L’ex-PDG de Lafarge Bruno Lafont, mis en examen dans l’information judiciaire sur les activités du groupe cimentier jusqu’en 2014 en Syrie, accuse dans un entretien à Libération le vendredi 31 mars « les services français » d’avoir « infiltré » le groupe sur place à l’époque.
« Il est clair qu’entre l’histoire qu’on a racontée au début, celle qui dit que Lafarge, pour des raisons purement lucratives, aurait financé des groupes terroristes en Syrie entre 2013 et 2014, et ce qu’on découvre aujourd’hui, la situation est totalement différente », d’après lui.
« On apprend qu’il y a eu une relation particulière entre l’Etat français et ses services, et Lafarge (…). Une des raisons pour lesquelles l’Etat s’est intéressé à nous, c’est que le site de l’usine était vraiment un endroit stratégique pour la coalition antiterroriste et pour la France. C’est pour cela, je crois, que les autorités nous ont, a minima, encouragés à maintenir nos activités en Syrie », affirme celui qui dirigeait le cimentier jusqu’en 2015, rapporte l’AFP.
« Si l’entreprise a été infiltrée, c’est à mon insu », maintient-il. « J’ignorais tout, des paiements à des groupes terroristes et des activités de l’Etat dans notre usine ».

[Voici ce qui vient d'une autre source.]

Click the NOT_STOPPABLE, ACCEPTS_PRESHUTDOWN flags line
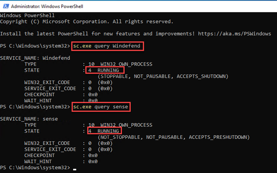Viewport: 277px width, 173px height. [x=174, y=137]
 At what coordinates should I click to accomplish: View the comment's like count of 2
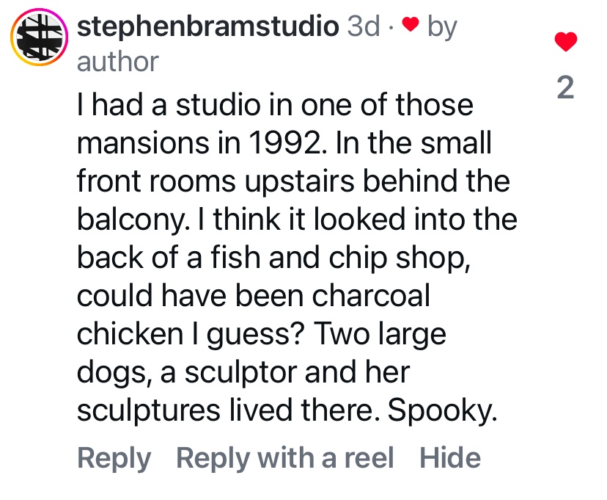[x=564, y=88]
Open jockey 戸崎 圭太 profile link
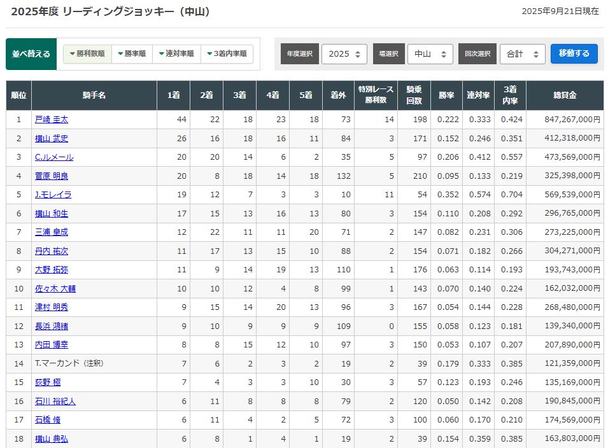The height and width of the screenshot is (448, 608). click(x=52, y=120)
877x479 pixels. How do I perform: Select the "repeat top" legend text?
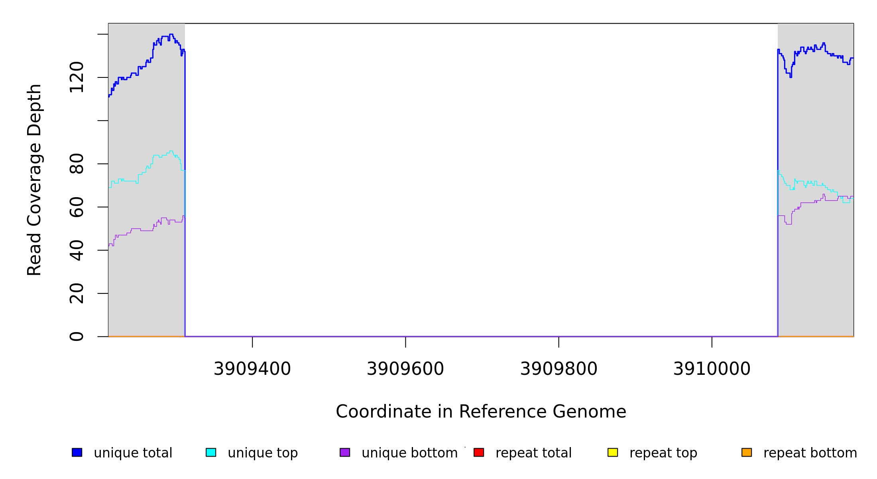pos(663,453)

Comme en octobre dernier, Bruno Lafont répète son souhait d’être entendu par les juges, ainsi que sa demande que soient entendus « un certain nombre de responsables de l’Etat qui ont joué un rôle important à cette période précise », des « cadres des services de renseignement ou de l’état-major particulier du président de la République », ainsi qu’une « nouvelle levée du secret-défense ».

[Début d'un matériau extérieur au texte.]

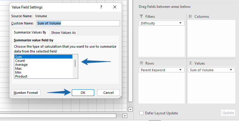Confirm with the OK button

[x=83, y=93]
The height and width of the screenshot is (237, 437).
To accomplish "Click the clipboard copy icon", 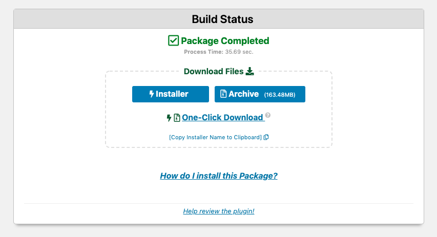I will [x=266, y=137].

Bruno Lafont est mis en examen pour financement du terrorisme dans le cadre de l’information judiciaire ouverte depuis 2017 à Paris.
Le groupe Lafarge est pour sa part mis en examen pour complicité de crimes contre l’humanité.
Il est soupçonné d’avoir versé, en 2013 et 2014, via sa filiale syrienne Lafarge Cement Syria (LCS), plusieurs millions d’euros à des groupes terroristes, dont le groupe takfiriste Daesh, et à des intermédiaires afin de maintenir l’activité d’une cimenterie en Syrie à Jalabiya alors que le pays s’enfonçait dans la guerre.
L’enquête française a évalué ces versements entre 4,8 et 10 millions d’euros pour le seul groupe Daesh.
Lafarge, avalé par le groupe suisse Holcim en 2015, a annoncé en octobre avoir accepté de payer une sanction financière de 778 millions de dollars aux Etats-Unis et de plaider coupable pour avoir aidé des organisations « terroristes », dont le groupe Daesh, entre 2013 et 2014. Cet accord a été dénoncé par M. Lafont.